L’intervento del Santo Padre all’udienza generale di ieri ha visto anche l’espressione di una citazione letteraria. “In Italia avete un capolavoro sul fidanzamento, non lasciatelo da parte, i giovani debbono leggerlo” ha affermato Papa Francesco parlando dei Promessi sposi e aggiungendo: “È un capolavoro dove si racconta la storia dei fidanzati che hanno subito tanto dolore. Non lasciate da parte questo capolavoro sul fidanzamento, andate avanti a leggerlo e vedrete la sofferenza e anche la fedeltà di questi fidanzati”. 



L’intervento, come sempre il mercoledì, aveva un carattere catechetico e riguardava il tema del fidanzamento e del matrimonio, che da alcune settimane il Papa sta portando avanti nelle sue udienze generali, eppure lo si può anche considerare come un’annotazione di critica o didattica letteraria, magari implicita e involontaria. 



Devo infatti fare una confessione: sono un lettore superficiale. Tutte le volte che ho letto I promessi sposi (e non sono neppure poche) ho pensato a tante cose — allo splendido stile narrativo, all’efficacia manzoniana nel ritrarre luoghi e personaggi, alla rivoluzionaria novità linguistica apportata dal romanzo, alla sua perfetta coerenza storica, ai significati simbolici, teologici, psicologici dei protagonisti, a mille altri spunti letterari — ma mai, lo confesso, che fosse un romanzo sul fidanzamento. Sull’amore sì, sul matrimonio e non matrimonio certo; sul fidanzamento no. Quando ho letto ciò che ha detto Papa Francesco, sono caduto dalle nuvole: I promessi sposi sono esattamente, propriamente e semplicemente questo: un romanzo sul fidanzamento. E vedo solo adesso che noi italiani abbiamo prodotto forse il miglior romanzo su questo argomento al mondo, un autentico capolavoro.



Lasciando da parte l’opinione del premier Renzi, di qualche tempo fa, sull’eliminazione dell’opera del Manzoni dai programmi scolastici (oggi più che mai suona bislacca), la citazione del Papa è anche, come dicevo, una splendida annotazione di critica letteraria perché indica, con semplicità inaudita, come è probabilmente più utile leggere le opere letterarie, classiche e moderne: stando cioè di fronte al cuore del messaggio che recano, al nucleo fondante di ciò che l’autore, attraverso i secoli, tenta di suggerirci ancora oggi. 

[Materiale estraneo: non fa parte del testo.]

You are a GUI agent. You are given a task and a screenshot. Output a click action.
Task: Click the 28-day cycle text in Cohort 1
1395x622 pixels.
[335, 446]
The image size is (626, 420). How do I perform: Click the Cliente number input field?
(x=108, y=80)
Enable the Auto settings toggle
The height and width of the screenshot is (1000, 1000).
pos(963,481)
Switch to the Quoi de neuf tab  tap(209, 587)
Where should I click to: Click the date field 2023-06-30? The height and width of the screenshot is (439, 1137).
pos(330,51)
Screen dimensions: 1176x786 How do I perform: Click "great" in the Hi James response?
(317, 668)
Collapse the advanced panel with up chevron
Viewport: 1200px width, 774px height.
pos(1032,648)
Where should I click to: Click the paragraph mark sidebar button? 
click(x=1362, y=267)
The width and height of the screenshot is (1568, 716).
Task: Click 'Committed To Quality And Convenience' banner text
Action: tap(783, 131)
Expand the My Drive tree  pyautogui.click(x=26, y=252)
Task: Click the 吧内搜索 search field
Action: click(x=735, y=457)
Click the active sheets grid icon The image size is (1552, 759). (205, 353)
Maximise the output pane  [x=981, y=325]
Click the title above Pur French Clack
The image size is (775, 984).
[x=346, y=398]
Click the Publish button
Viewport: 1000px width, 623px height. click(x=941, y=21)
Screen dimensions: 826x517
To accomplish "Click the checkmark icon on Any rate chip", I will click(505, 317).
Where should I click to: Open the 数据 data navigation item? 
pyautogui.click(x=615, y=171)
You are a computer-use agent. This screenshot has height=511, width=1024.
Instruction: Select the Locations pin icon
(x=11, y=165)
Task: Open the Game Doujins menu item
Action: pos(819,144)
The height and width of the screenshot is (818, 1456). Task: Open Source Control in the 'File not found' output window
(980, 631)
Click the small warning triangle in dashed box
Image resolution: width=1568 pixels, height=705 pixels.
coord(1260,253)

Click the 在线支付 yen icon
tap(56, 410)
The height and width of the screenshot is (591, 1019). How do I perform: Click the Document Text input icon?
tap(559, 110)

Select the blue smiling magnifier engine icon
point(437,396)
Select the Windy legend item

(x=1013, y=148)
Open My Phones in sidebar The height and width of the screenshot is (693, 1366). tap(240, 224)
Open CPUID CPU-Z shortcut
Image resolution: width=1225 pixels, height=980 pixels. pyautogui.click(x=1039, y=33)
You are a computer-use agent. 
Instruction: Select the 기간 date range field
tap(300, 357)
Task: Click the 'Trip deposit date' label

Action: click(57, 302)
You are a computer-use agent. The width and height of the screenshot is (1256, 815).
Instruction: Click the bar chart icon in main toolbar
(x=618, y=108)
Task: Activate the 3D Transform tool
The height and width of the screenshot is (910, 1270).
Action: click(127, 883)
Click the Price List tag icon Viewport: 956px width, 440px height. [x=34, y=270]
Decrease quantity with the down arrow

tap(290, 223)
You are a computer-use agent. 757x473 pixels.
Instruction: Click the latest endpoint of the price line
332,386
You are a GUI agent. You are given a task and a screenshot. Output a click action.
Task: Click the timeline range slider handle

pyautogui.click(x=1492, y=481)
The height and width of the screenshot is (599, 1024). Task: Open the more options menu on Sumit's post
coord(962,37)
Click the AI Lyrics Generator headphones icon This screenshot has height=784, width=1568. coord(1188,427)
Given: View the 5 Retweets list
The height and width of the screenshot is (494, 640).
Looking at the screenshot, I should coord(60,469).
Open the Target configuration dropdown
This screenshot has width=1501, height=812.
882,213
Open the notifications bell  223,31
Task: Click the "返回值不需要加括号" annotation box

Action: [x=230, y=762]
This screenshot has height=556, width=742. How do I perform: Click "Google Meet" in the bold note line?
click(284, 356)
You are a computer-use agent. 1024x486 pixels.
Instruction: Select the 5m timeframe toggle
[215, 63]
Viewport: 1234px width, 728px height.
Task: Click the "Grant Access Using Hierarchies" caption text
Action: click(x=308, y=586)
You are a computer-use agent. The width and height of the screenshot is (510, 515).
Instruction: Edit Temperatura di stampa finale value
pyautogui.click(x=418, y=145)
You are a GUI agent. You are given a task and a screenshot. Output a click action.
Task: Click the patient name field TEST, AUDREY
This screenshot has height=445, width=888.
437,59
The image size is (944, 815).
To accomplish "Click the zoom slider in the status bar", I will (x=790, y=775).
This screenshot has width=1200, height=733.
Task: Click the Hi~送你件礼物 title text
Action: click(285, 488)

Mi viene in mente, ad esempio, che si potrebbe leggere Petrarca per quello che effettivamente dice, cioè il dramma della sua anima di fronte all’apparizione e poi alla scomparsa dell’oggetto del suo desiderio d’amore (Laura), e non seguendo estenuanti disquisizioni sulla forma del sonetto; che si potrebbe leggere l’opera di Leopardi come la documentazione dell’inesauribile domanda d’infinito di un uomo pur conscio del dramma della vita e della sua incompiutezza, non con astratte teorizzazioni sul preconcetto filosofico del “pessimismo leopardiano”; e così per altri mille esempi. 

La grande difficoltà della proposta e dell’insegnamento della letteratura a scuola e del rapporto con i classici che hanno fondato la nostra identità (in fondo, se voglio sapere cos’è un italiano, cosa c’è di meglio di mettere insieme i caratteri dipinti da Alessandro Manzoni nel suo romanzo-capolavoro?) in cui si trovano tanti insegnanti, difficoltà che è giunta a far proporre a un capo del governo di eliminarli dalla scuola, potrebbe essere affrontata anche a iniziare dalla citazione fatta dal Papa. Iniziando così a pensare che non leggiamo un classico per ricostruire uno stile o un contesto letterario storico, ma perché può ancora dire qualcosa di buono a noi, oggi.